Show each line of the entries below that contains the string "width". Case matters.

Start of Stored data

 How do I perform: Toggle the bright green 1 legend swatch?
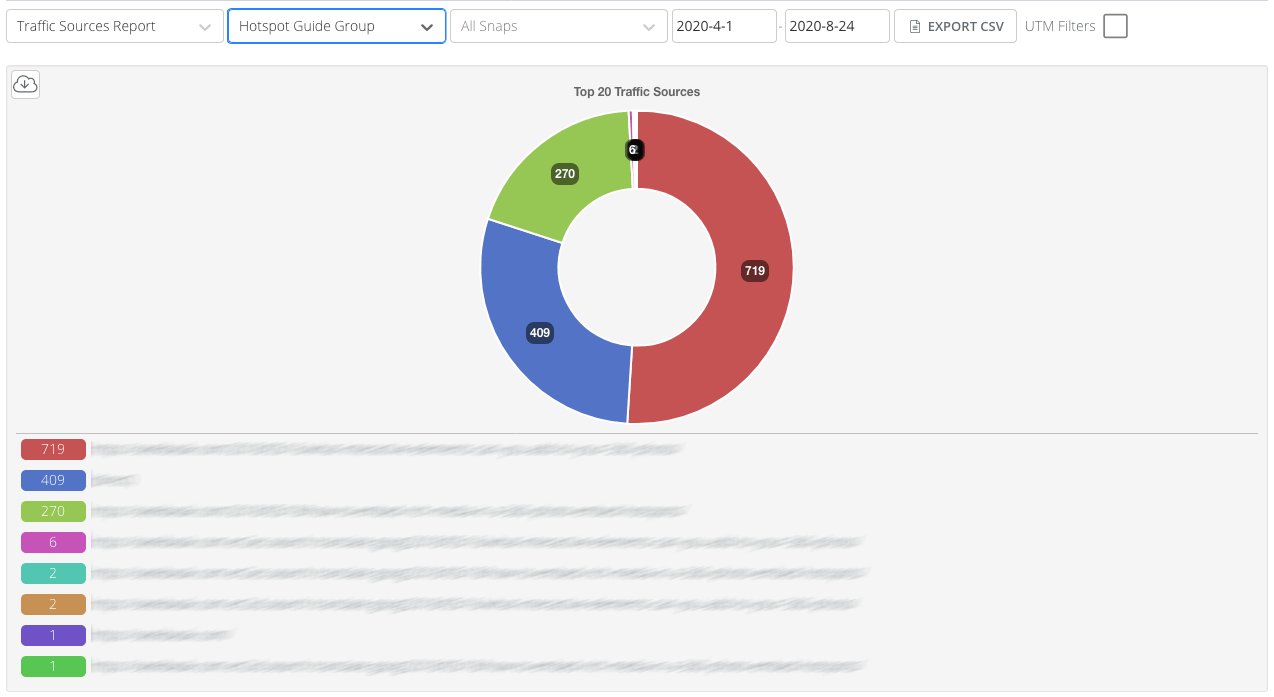[x=53, y=666]
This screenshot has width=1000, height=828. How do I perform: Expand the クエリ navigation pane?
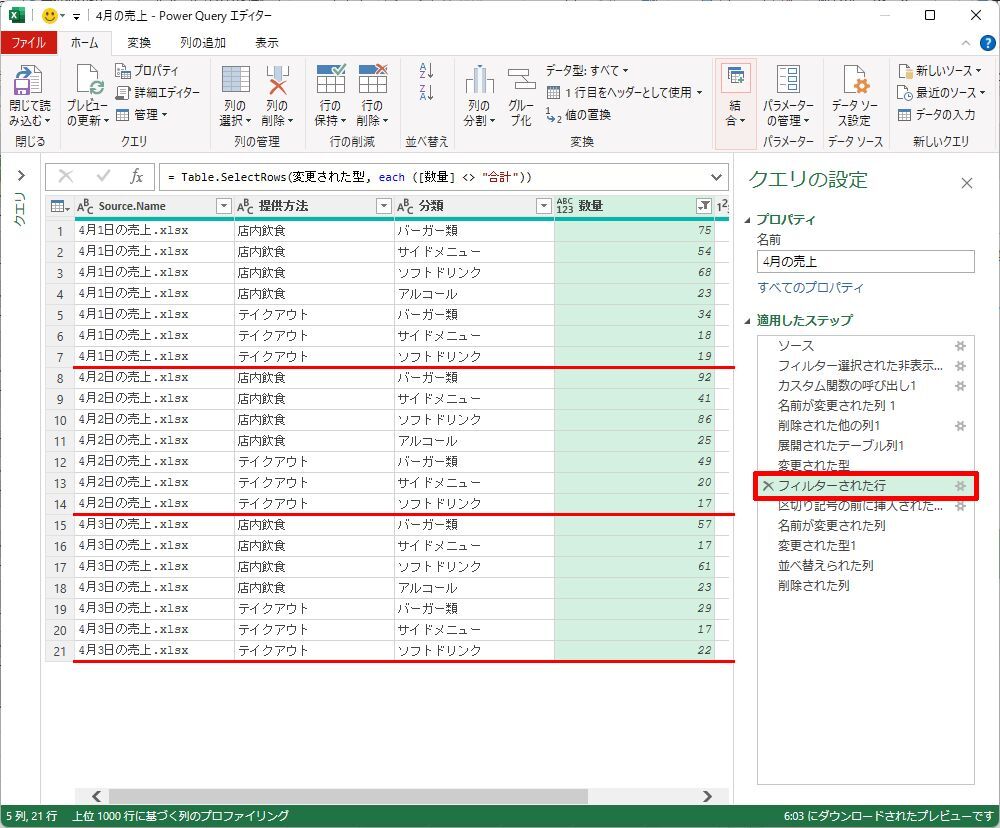click(20, 176)
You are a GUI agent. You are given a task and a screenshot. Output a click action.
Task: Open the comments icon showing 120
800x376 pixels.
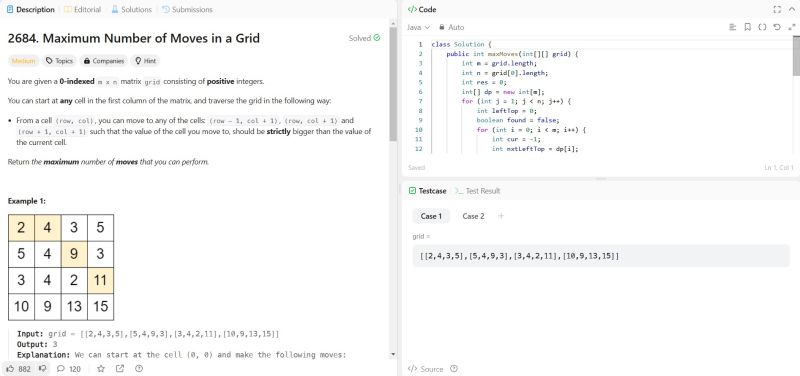69,368
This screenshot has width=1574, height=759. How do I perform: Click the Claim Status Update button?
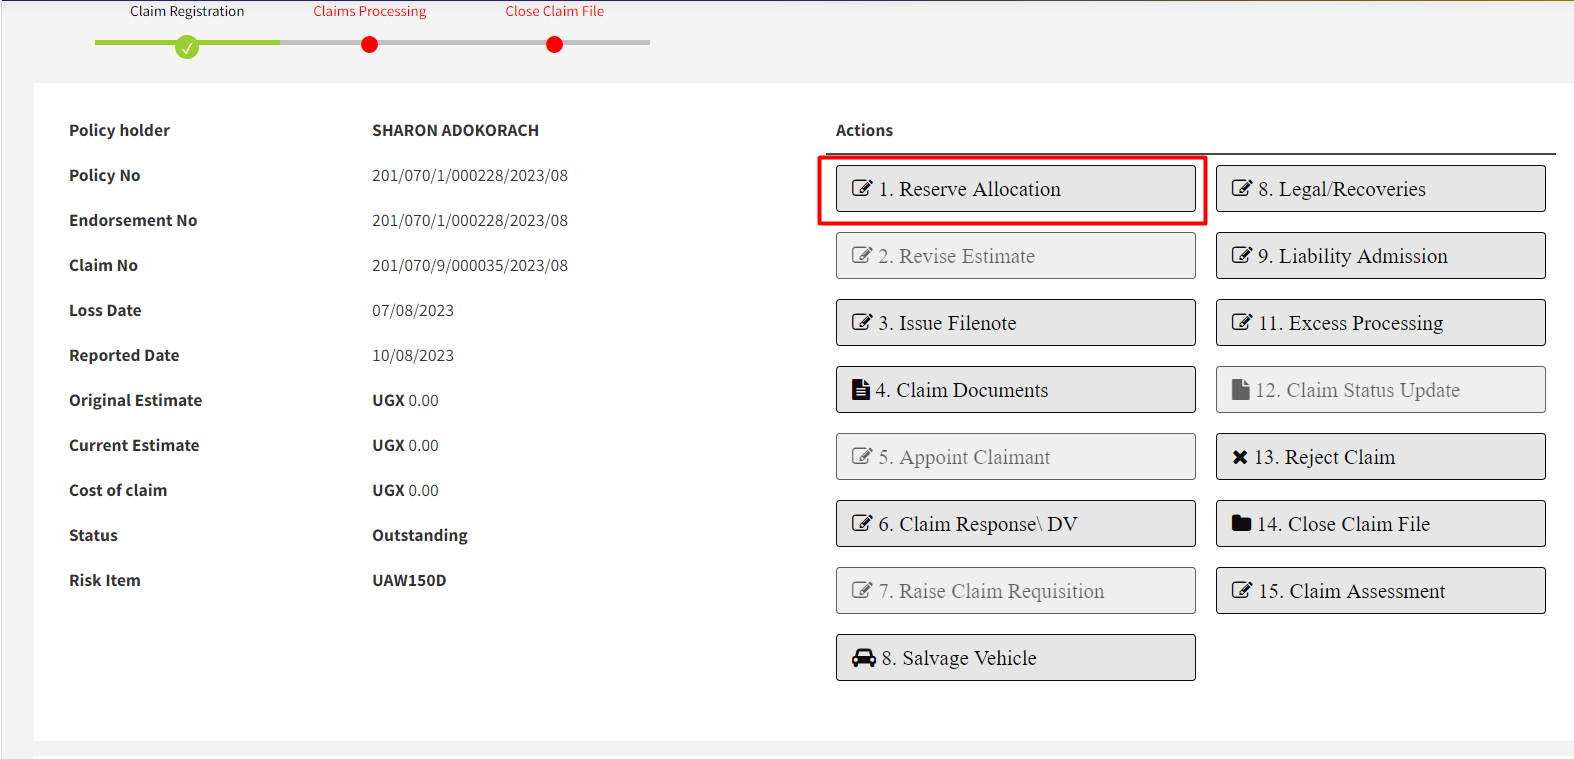click(x=1380, y=390)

End of Stored data

◆ Result:
This screenshot has width=1000, height=828. How do I perform: Expand the クエリ navigation pane?
This screenshot has width=1574, height=759. How do I perform: Click the Claim Status Update button?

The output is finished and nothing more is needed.